As India approaches the long-postponed exercise of delimitation after 2026, an uncomfortable constitutional and political truth has begun surfacing with increasing force: should states that succeeded in population control, education, and governance be punished with diminished political influence?

For the southern states, particularly Tamil Nadu, Kerala, Karnataka and Telangana, this is not merely an administrative issue. It is a question of federal fairness and constitutional morality.

India froze the redistribution of Lok Sabha seats based on the 1971 Census through the 42nd Constitutional Amendment during the Emergency, later extended by the 84th Amendment till after the first Census post-2026. The rationale was simple and farsighted: states that implemented family planning and population stabilisation should not lose parliamentary representation because of their success. The constitutional debate surrounding delimitation is often framed as a conflict between democracy and federalism. The northern states argue that parliamentary representation must primarily reflect population. Indeed, Articles 81 and 82 of the Constitution envision representation broadly linked to demographic realities. A citizen in Bihar, it is argued, deserves representation equal to that of a citizen in Tamil Nadu. But this argument, while democratically attractive on the surface, ignores another equally important constitutional principle: India is not merely a majoritarian democracy; it is also a Union of States. The Constitution’s basic structure, repeatedly affirmed by the Supreme Court of India, protects federalism as a foundational feature of the republic. A delimitation exercise that dramatically concentrates political power in a handful of high-population northern states risks upsetting the delicate federal equilibrium that has sustained India’s unity despite vast linguistic, cultural and economic differences. The southern states are justified in asking a difficult but necessary question: why should successful governance reduce political influence?

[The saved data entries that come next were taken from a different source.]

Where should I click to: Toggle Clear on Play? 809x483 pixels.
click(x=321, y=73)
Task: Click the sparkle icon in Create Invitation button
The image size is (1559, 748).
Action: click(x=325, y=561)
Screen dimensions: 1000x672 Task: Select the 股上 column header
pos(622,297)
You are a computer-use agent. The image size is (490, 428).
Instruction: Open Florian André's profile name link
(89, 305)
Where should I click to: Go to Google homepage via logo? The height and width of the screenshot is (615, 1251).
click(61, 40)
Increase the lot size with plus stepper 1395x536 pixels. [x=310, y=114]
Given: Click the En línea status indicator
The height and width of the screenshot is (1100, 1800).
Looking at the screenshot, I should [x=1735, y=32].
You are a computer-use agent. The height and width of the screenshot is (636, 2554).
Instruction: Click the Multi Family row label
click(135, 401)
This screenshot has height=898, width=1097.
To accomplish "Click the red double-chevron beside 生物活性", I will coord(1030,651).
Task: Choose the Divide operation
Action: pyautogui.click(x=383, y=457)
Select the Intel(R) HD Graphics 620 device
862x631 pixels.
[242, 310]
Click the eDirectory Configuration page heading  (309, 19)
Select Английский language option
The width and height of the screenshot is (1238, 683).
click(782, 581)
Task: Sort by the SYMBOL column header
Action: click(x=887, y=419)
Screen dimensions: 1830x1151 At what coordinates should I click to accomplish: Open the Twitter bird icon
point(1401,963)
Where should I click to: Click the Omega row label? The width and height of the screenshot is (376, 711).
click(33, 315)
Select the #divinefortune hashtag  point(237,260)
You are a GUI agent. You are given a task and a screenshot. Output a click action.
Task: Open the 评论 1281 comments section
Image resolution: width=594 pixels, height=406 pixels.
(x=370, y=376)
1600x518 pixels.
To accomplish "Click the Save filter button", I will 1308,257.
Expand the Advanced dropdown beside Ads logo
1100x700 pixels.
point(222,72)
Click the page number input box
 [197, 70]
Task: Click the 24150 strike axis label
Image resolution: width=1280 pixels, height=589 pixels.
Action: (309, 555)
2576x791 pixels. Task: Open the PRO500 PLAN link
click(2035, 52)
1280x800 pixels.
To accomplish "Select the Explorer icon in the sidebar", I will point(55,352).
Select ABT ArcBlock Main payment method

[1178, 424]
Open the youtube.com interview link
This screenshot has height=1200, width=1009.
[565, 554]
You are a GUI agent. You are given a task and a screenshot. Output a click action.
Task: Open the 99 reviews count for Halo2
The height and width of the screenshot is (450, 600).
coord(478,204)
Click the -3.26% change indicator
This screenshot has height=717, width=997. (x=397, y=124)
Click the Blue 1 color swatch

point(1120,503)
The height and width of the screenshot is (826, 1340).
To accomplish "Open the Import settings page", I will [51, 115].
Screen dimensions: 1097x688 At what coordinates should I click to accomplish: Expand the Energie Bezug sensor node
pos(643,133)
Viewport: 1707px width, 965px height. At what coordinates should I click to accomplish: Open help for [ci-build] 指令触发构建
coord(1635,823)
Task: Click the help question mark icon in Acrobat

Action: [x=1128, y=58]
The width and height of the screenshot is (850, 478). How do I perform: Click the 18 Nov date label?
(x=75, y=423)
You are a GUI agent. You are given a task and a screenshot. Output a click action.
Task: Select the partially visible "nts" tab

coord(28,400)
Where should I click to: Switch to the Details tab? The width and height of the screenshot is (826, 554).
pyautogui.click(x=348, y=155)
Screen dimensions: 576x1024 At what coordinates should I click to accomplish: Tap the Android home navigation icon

For decades, these states invested heavily in women’s education, public health, industrialisation, literacy and population control. Fertility rates in many southern states have already fallen below replacement levels. In contrast, several northern states lagged behind for years on precisely these indicators. If parliamentary representation now shifts overwhelmingly toward states with higher population growth, the message becomes deeply perverse: governance discipline weakens political power. In constitutional democracies, incentives matter. One cannot expect states to pursue difficult long-term reforms if the eventual consequence is reduced relevance in national politics. Delimitation based solely on raw population would effectively reward demographic expansion while penalising states that acted responsibly in accordance with national policy objectives.

A Weighted Representation

Critics of this view contend that representation cannot be tied to governance “quality”, because parliament represents citizens, not state governments. This objection deserves serious consideration. A poor voter in Darbhanga is no less an Indian citizen than a software engineer in Mysore. Democracy cannot descend into elitism. Yet this counterargument is incomplete. India’s constitutional architecture already recognises that pure numerical majoritarianism must sometimes yield to broader federal considerations. The composition of the Rajya Sabha itself departs from strict population proportionality. Smaller states receive significantly greater per capita representation than larger states. Likewise, asymmetrical constitutional arrangements under Articles 371A to 371J demonstrate that the Constitution routinely balances formal equality against federal accommodation, regional diversity and institutional stability. One possible solution is a weighted representation formula. Population may remain the primary criterion, but additional weight can legitimately be accorded to indicators such as success in population stabilisation, human development, fiscal contribution, and governance outcomes. Such a model would not deny northern states increased representation altogether. Rather, it would prevent the emergence of overwhelming demographic domination by a few states. 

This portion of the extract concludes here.